--- WHAT TO WORK ON ---
Return the following lines verbatim, with no changes to wording, numbers, or punctuation.

--- SUPPLIED DATA ---
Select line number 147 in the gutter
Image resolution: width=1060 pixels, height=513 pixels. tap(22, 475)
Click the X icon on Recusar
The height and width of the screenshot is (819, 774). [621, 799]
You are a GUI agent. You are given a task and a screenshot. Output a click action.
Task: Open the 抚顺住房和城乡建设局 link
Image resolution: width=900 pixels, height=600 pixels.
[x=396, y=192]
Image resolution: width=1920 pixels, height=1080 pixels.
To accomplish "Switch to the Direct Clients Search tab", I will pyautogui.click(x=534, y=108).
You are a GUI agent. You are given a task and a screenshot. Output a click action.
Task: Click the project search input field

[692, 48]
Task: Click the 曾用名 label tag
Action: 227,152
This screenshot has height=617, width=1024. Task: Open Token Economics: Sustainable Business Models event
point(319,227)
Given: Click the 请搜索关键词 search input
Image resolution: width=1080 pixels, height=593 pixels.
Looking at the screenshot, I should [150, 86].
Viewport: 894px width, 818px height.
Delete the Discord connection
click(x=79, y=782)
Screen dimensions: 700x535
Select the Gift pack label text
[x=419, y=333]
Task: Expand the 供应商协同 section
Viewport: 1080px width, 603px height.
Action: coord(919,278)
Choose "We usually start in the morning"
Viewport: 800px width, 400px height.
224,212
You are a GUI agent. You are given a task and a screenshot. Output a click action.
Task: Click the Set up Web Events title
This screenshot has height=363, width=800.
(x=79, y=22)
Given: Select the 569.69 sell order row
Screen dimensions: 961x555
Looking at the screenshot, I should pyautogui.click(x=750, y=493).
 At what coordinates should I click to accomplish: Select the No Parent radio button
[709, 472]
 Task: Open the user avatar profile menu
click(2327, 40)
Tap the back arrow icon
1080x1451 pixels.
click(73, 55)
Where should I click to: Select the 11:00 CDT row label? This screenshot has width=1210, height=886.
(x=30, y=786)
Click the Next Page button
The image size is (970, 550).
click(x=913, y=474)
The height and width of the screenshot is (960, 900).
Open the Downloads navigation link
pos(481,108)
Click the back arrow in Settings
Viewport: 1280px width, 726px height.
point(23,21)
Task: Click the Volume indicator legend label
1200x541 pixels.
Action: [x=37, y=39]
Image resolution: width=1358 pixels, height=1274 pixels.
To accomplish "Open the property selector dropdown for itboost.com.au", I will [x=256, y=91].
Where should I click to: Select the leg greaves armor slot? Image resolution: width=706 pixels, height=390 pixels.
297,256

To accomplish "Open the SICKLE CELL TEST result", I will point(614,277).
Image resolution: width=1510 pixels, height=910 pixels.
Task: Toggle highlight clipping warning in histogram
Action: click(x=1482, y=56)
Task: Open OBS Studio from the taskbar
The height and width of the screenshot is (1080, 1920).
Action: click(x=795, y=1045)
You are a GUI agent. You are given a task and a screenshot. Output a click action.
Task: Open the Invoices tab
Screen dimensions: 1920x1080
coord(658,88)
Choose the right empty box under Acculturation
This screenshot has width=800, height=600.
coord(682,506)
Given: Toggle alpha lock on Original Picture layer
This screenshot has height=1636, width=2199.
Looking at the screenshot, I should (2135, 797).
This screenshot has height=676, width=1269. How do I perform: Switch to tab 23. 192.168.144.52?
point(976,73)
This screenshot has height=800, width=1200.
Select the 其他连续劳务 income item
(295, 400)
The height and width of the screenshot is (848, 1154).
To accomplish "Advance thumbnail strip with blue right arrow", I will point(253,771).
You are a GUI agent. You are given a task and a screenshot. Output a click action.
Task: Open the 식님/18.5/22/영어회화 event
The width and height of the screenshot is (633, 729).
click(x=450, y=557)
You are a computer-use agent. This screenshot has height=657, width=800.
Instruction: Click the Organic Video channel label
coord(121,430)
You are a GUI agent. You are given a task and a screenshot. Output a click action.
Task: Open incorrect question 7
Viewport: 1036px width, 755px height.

--- COMPLETED TASK ---
Select line number 147 in the gutter
Image resolution: width=1060 pixels, height=513 pixels. tap(22, 475)
Click the X icon on Recusar
The height and width of the screenshot is (819, 774). [621, 799]
You are a GUI agent. You are given a task and a screenshot. Output a click action.
Task: Open the 抚顺住房和城乡建设局 link
Image resolution: width=900 pixels, height=600 pixels.
[x=396, y=192]
Image resolution: width=1920 pixels, height=1080 pixels.
To accomplish "Switch to the Direct Clients Search tab", I will pyautogui.click(x=534, y=108).
You are a GUI agent. You are given a task and a screenshot. Output a click action.
Task: Click the project search input field

[692, 48]
Task: Click the 曾用名 label tag
Action: 227,152
This screenshot has height=617, width=1024. Task: Open Token Economics: Sustainable Business Models event
point(319,227)
Given: Click the 请搜索关键词 search input
Image resolution: width=1080 pixels, height=593 pixels.
Looking at the screenshot, I should [150, 86].
Viewport: 894px width, 818px height.
Delete the Discord connection
click(x=79, y=782)
Screen dimensions: 700x535
Select the Gift pack label text
[x=419, y=333]
Task: Expand the 供应商协同 section
Viewport: 1080px width, 603px height.
Action: coord(919,278)
Choose "We usually start in the morning"
Viewport: 800px width, 400px height.
224,212
You are a GUI agent. You are given a task and a screenshot. Output a click action.
Task: Click the Set up Web Events title
This screenshot has height=363, width=800.
(x=79, y=22)
Given: Select the 569.69 sell order row
Screen dimensions: 961x555
Looking at the screenshot, I should pyautogui.click(x=750, y=493).
 At what coordinates should I click to accomplish: Select the No Parent radio button
[709, 472]
 Task: Open the user avatar profile menu
click(2327, 40)
Tap the back arrow icon
1080x1451 pixels.
click(73, 55)
Where should I click to: Select the 11:00 CDT row label? This screenshot has width=1210, height=886.
(x=30, y=786)
Click the Next Page button
The image size is (970, 550).
click(x=913, y=474)
The height and width of the screenshot is (960, 900).
Open the Downloads navigation link
pos(481,108)
Click the back arrow in Settings
Viewport: 1280px width, 726px height.
point(23,21)
Task: Click the Volume indicator legend label
1200x541 pixels.
Action: [x=37, y=39]
Image resolution: width=1358 pixels, height=1274 pixels.
To accomplish "Open the property selector dropdown for itboost.com.au", I will [x=256, y=91].
Where should I click to: Select the leg greaves armor slot? Image resolution: width=706 pixels, height=390 pixels.
297,256

To accomplish "Open the SICKLE CELL TEST result", I will point(614,277).
Image resolution: width=1510 pixels, height=910 pixels.
Task: Toggle highlight clipping warning in histogram
Action: click(x=1482, y=56)
Task: Open OBS Studio from the taskbar
The height and width of the screenshot is (1080, 1920).
Action: click(x=795, y=1045)
You are a GUI agent. You are given a task and a screenshot. Output a click action.
Task: Open the Invoices tab
Screen dimensions: 1920x1080
coord(658,88)
Choose the right empty box under Acculturation
This screenshot has width=800, height=600.
coord(682,506)
Given: Toggle alpha lock on Original Picture layer
This screenshot has height=1636, width=2199.
Looking at the screenshot, I should (2135, 797).
This screenshot has height=676, width=1269. How do I perform: Switch to tab 23. 192.168.144.52?
point(976,73)
This screenshot has height=800, width=1200.
Select the 其他连续劳务 income item
(295, 400)
The height and width of the screenshot is (848, 1154).
To accomplish "Advance thumbnail strip with blue right arrow", I will point(253,771).
You are a GUI agent. You are given a task and a screenshot. Output a click action.
Task: Open the 식님/18.5/22/영어회화 event
The width and height of the screenshot is (633, 729).
click(x=450, y=557)
You are a computer-use agent. This screenshot has height=657, width=800.
Instruction: Click the Organic Video channel label
coord(121,430)
You are a GUI agent. You are given a task and a screenshot. Output a click action.
Task: Open incorrect question 7
Viewport: 1036px width, 755px height.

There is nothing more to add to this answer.